When the J. League announced it’s much-hyped “Asian berth” rule, it heralded an earnest round of hand-wringing from certain quarters in Australia. One such outlet was Gold Coast United’s rent-a-quote coach Miron Bleiberg – who was quick to urge A-League clubs to throw open the door to Asian players – only to dilute his message somewhat by promptly signing a trio of Brazilians.
While the J. League was allegedly tracking several Australian stars, near-neighbours and football rivals in Korea Republic were also lining up their targets.

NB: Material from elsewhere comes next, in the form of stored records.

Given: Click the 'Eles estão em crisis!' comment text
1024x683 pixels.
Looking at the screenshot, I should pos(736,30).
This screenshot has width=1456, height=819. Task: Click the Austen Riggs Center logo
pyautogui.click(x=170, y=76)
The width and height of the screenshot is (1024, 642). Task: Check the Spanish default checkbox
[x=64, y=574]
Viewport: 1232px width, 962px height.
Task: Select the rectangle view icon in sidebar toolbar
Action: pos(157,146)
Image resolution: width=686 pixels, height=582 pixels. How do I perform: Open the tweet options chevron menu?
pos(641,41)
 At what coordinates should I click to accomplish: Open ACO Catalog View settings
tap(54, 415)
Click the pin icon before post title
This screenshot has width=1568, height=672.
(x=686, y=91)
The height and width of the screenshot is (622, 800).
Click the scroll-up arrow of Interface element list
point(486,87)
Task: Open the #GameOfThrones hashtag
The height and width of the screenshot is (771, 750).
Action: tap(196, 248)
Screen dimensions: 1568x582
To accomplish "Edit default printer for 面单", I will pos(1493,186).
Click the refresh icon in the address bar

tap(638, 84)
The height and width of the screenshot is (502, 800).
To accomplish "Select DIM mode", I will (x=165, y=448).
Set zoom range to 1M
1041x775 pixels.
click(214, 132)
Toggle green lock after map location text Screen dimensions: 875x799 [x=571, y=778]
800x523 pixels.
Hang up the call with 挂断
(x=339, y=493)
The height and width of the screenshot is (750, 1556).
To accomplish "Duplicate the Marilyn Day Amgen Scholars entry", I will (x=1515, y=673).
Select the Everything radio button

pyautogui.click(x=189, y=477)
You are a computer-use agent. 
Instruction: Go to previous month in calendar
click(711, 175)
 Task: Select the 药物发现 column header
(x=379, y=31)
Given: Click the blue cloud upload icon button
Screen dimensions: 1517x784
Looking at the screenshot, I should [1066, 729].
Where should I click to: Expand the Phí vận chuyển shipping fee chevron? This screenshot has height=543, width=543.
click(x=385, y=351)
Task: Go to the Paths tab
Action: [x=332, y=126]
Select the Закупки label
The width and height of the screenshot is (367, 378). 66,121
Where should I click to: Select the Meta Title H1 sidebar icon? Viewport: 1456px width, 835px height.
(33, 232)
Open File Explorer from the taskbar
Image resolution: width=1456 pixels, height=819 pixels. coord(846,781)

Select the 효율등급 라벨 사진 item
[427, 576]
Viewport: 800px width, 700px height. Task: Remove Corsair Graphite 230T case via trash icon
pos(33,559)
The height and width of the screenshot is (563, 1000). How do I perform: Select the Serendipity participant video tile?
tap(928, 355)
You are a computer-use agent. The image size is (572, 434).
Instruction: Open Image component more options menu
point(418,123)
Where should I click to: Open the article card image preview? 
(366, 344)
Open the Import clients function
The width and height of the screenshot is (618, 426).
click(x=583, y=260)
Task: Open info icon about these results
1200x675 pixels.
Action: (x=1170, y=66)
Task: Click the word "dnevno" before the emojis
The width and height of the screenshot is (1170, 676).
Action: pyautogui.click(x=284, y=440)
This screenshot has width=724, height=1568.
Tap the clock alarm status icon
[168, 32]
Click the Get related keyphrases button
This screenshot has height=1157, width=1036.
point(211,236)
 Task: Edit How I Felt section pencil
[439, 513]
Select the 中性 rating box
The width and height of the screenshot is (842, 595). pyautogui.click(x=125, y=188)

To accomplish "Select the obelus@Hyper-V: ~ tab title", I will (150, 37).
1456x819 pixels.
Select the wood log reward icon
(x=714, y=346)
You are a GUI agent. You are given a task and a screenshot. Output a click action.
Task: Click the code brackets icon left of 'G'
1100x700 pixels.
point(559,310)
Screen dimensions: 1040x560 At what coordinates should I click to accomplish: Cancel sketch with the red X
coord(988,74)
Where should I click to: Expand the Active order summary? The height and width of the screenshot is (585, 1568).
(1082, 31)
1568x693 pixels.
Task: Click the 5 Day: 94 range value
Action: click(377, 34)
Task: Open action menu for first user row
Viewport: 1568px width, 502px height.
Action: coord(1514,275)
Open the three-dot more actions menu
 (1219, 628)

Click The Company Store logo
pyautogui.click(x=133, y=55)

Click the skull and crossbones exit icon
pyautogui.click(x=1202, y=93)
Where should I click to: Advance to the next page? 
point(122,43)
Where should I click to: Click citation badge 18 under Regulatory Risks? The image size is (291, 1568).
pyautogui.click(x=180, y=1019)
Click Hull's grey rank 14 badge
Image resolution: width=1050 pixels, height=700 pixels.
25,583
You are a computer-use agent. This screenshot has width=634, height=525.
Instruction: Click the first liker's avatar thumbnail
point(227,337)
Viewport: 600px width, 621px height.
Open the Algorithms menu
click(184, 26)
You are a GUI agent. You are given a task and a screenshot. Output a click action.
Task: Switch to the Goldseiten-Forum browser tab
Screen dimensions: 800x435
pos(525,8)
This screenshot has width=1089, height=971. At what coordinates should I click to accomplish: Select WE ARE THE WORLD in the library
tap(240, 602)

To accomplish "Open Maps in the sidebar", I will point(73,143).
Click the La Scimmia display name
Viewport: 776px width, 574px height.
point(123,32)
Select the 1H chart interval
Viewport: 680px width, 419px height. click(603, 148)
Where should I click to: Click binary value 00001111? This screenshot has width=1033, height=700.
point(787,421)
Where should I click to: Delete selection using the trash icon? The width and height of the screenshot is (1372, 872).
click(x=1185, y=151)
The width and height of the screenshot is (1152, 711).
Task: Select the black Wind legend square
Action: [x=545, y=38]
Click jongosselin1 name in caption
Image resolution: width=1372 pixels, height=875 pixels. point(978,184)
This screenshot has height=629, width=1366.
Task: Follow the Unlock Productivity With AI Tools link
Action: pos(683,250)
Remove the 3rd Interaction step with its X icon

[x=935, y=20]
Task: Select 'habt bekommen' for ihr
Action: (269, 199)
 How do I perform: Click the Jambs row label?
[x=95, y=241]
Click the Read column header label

In the blink of an eye – or so it seemed – Socceroos defender Jade North had been snatched from under the noses of North Queensland Fury by K-League outfit Incheon United, before Sasa Ognenovski suddenly inked a deal with Korean giants Seongnam Ilhwa – after many had assumed that Japan would be his next destination.
Now Sydney FC midfielder Simon Colosimo is allegedly on the verge of signing with K-League club Chunnam Dragons, leaving the A-League without three of its most identifiable stars.
The sudden emergence of the K-League as a threat is a double-blow for the Australian game, which has long been forced to fend off the advances of European clubs.
Already this season A-League fans have seen Central Coast midfielder Mile Jedinak sign for Turkish club Gençlerbirliği, while exciting Perth Glory striker Nikita Rukavytsya is now on his way to Dutch outfit FC Twente.
They join the likes of former Central Coast defender Michael Beauchamp and ex-Newcastle Jets playmaker Nick Carle to have packed in a career in Australia for a shot at glory in Europe.
As if the double-pronged threat from Korea and Europe wasn’t enough, China has now emerged as yet another new horizon for Australian players. Trail-blazing Beijing Guoan midfielder Ryan Griffiths looks set to be joined by his brother Joel – for many one of the most exciting talents to have graced the A-League – while the much-travelled Mark Milligan could be on his way to Shanghai Shenhua.
The difference, perhaps, between K-League bids and offers from China is the enduring perception in Australia that the Chinese game remains a final frontier. China’s Super League may once again be on an upward spiral, but past corruption scandals and on-field violence means that it doesn’t quite project the same clean-cut image as the K-League.
There’s one other caveat – and it’s an unspoken one in Australia. While Australian players remain off the radar for Japanese clubs, it’s hasn’t stopped J. League teams from busily replenishing their stocks for the upcoming season. Under the auspices of the “Asian berth” rule, several J. League sides have been steadily picking off Korean talent.
The influx of Korean talent to Japan shows no sign of abating, and it helps to explain why Australian players are suddenly in vogue in the K. League. Those departing K-League players must be replaced – and they could soon be replaced by Australians.
With two new teams entering the league in the form of Gold Coast and North Queensland next season, playing stocks in Australia could soon run thin unless A-League clubs convince several more Australian players to return home.
Gold Coast has already started the process with the marquee signing of Socceroos midfielder Jason Culina, while this season’s inaugural National Youth League has proved a goldmine of talent for embattled Sydney FC coach John Kosmina.
The threat of the K-League just won’t go away though. With a well-established network of scouts and eye-catching wages, the lure of Korea is understandable.
And with a tight salary cap in place and Football Australia seemingly at a loss as to how to stem the player drain, the K-League could soon become the next destination of choice on what, for many, seems like a perpetual exodus.